● **Aufgabenliste**:
a - Nenne alle Städte und Länder, die im Interview mit Ulrik Wilbek vorkommen, jeweils einmal.
b - Gib den Abschnitt des Interviews mit Ulrik Wilbek zwischen „Dänen-Trainer Ulrik Wilbek“ und „letzte große Erfolg.“, beide eingeschlossen, wortgetreu aus.

##### Vorgegebener Text #####

KN-Interview mit Ulrik Wilbek: "Ab Platz zwei ist für uns alles möglich"

Dänen-Trainer Ulrik Wilbek will die "katastrophale" WM-Bilanz aufpolieren

Aus den Kieler Nachrichten vom 20.01.2007:

Kiel - Ulrik Wilbek (48) ist in seiner Heimat ein Star. Der Grundschullehrer (Dänisch und Englisch), der seit seinem 20. Lebensjahr als Trainer arbeitet, wurde mit den Frauen Olympiasieger 1996 und Weltmeister 1997. Vor zwei Jahren kandidierte er für den Bürgermeisterposten in der Kleinstadt Viborg, als das Angebot kam, Nationaltrainer der Männer zu werden. Dreimal gewannen die Dänen Bronze bei einer Europameisterschaft, doch bei Weltmeisterschaften gelang 1982 mit Platz vier der letzte große Erfolg.
Kieler Nachrichten:
Was hätten Sie als Bürgermeister von Viborg verändert?
Ulrik Wilbek:
Ich bin ein Mensch mit Visionen. Mich interessiert, was in 20 Jahren passiert. Wenn die Opposition eine gute Idee hat, dann freue ich mich darüber. Meine Parteikollegen sagen dann, dass es keine gute Idee ist, weil sie von der anderen Seite kommt. Viele Politiker denken bei ihren Entscheidungen an die eigene Wiederwahl, das ist mir nicht wichtig.
Kieler Nachrichten:
Herr Wilbek, Sie haben Männer und Frauen trainiert. Worin liegt der Unterschied?
Ulrik Wilbek:
Einen großen gibt es nicht. Frauen kann ich bei Übungen ohne Aufsicht lassen, Männer nicht. Dafür üben sie nach dem Training noch Würfe und entwickeln den Handball aus eigenem Antrieb. Frauen sitzen nach der letzten Einheit lieber auf der Bank und unterhalten sich.
Kieler Nachrichten:
Was haben Sie als Trainer verändert, als Sie Torben Winther beerbten, der bei der WM vor zwei Jahren in Tunesien nur Platz 13 belegte?
Ulrik Wilbek:
Die Mannschaft hat sich mehr Kommunikation gewünscht und bekommen. Wir arbeiten viel im mentalen Bereich. Mir war es wichtig, den Spieler klar zu machen, dass wir als Team gewinnen und verlieren. Deshalb habe ich den Kapitän abgeschafft, die Jüngeren müssen nicht mehr länger die Bälle tragen. Und ich sitze bei den Busfahrten nicht wie üblich in der ersten Reihe, sondern irgendwo in der Mitte. Bei den Mahlzeiten essen alle zusammen, es gibt keinen speziellen Tisch mehr für die Team-Verantwortlichen.

##### Datenteil #####

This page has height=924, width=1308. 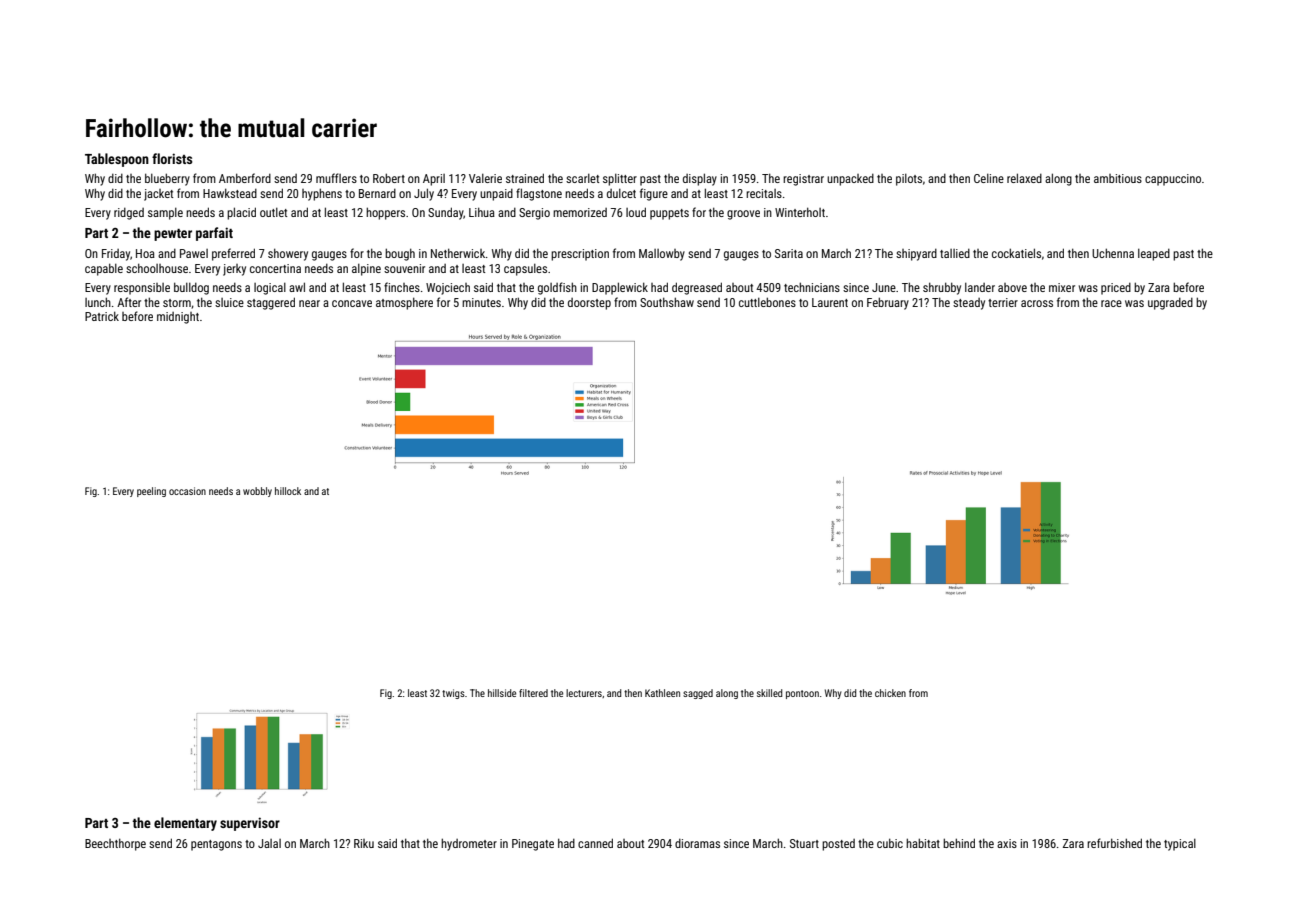 I want to click on relaxed, so click(x=1024, y=178).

#####

● **Ergebnisse je Aufgabe**:
a - Kiel, Viborg, Tunesien

b -
Dänen-Trainer Ulrik Wilbek will die "katastrophale" WM-Bilanz aufpolieren

Aus den Kieler Nachrichten vom 20.01.2007:

Kiel - Ulrik Wilbek (48) ist in seiner Heimat ein Star. Der Grundschullehrer (Dänisch und Englisch), der seit seinem 20. Lebensjahr als Trainer arbeitet, wurde mit den Frauen Olympiasieger 1996 und Weltmeister 1997. Vor zwei Jahren kandidierte er für den Bürgermeisterposten in der Kleinstadt Viborg, als das Angebot kam, Nationaltrainer der Männer zu werden. Dreimal gewannen die Dänen Bronze bei einer Europameisterschaft, doch bei Weltmeisterschaften gelang 1982 mit Platz vier der letzte große Erfolg.